If you can find a place close down river that someone can wade across, and he can see where the birds drop, have them near shore with either a fishing rod (as suggested) or a net with an extendable handle. If the hunter that is retrieving is not in sight, use 2 way radios to inform him that birds are down. The reason I suggest close is because sometimes the current will wash the birds to shore and if you guys lose sight, they might be hard to find. Every half hour or so switch with the guy down stream. If you take a dog (good idea) make sure he's got a vest and never forget that he's your best friend. Good huntin'. [email protected]


----------



## PARK92 (Apr 21, 2012)

yea well if someone could please buy me a dog or a boat just so i could go hunting ill let you. we got it figures out without any of that. long pole and hikin the waders up worked fine. 
firstflight, ive been hunting over water with no boat or dog for the last 5 yrs.


----------



## Nelliboy2 (Apr 11, 2011)

I have 4 boats, soon to be 4. 30 dzn floaters, and a yellow lab reporting for duty. I don't mind you can use me strictly for my stuff, just let me blast at a few lol.

um how deep is the river you are going to be hunting? wadable I hope. if it is set your spread up stream of you, shoot the birds up stream and as soon as you empety take off running. thats what we do alot ( I mean the dog can only grab one before they float by). I usually run out to pick them up while one guy ones down stream on the bank.


----------



## firstflight111 (May 22, 2008)

PARK92 said:


> yea well if someone could please buy me a dog or a boat just so i could go hunting ill let you. we got it figures out without any of that. long pole and hikin the waders up worked fine.
> firstflight, ive been hunting over water with no boat or dog for the last 5 yrs.


that's awesome ..but it so much nicer to have a dog that you can work ..dont have to worrie about loosing birds. where you can hunt or you'r shots so the birds land where you can get them ..just saying ..and you don't have to spend a lot on a dog just alot of time on the dog ...


----------



## PARK92 (Apr 21, 2012)

the river has a 3 ft drop off obout ten ft off the bank putting it at obout 5-6 ft deep right off the bank basically. im 5' 6". too deep for me. and i agree having a boat and dog is nice, but i dont think they are necessary to waterfowl hunt, nice to have tho.


----------



## firstflight111 (May 22, 2008)

PARK92 said:


> the river has a 3 ft drop off obout ten ft off the bank putting it at obout 5-6 ft deep right off the bank basically. im 5' 6". too deep for me. and i agree having a boat and dog is nice, but i dont think they are necessary to waterfowl hunt, nice to have tho.
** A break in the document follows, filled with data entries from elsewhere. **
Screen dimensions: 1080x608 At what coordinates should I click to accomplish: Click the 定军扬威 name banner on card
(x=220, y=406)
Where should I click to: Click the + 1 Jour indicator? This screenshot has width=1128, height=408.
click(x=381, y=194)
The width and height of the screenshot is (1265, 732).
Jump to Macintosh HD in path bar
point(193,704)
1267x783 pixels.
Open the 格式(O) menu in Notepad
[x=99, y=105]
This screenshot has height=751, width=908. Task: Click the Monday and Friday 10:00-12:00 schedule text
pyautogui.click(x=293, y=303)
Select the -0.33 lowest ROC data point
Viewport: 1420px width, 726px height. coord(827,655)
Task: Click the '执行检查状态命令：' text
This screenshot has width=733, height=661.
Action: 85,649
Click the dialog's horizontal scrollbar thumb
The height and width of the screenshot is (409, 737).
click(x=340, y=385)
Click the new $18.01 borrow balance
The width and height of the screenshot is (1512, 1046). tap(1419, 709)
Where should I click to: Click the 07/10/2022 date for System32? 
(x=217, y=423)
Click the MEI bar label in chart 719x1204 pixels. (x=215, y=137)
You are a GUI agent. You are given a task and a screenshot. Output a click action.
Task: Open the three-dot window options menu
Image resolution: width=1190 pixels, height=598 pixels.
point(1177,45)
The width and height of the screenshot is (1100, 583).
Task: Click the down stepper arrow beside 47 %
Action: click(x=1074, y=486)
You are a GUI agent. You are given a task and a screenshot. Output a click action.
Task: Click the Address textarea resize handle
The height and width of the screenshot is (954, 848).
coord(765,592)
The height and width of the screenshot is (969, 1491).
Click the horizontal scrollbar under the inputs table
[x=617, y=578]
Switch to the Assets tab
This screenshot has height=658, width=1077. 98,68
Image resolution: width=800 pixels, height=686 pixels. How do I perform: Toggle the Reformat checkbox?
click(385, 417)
no but it just means you can hunt and dont have to worrie about it ....to kill bird with no way to get them is a bad deal ...my buddy got a shelter lab and trained him hes great to hunt with ..and yes i have hunted with out dog before too .but never will again i will always have 2 dogs ...maybe i could hook you up with a pup real soon i know of some that are on there way any day now ..


----------



## PARK92 (Apr 21, 2012)

man i appreciate that a ton! i would love a hunting dog, let me know if you come up with anything.


----------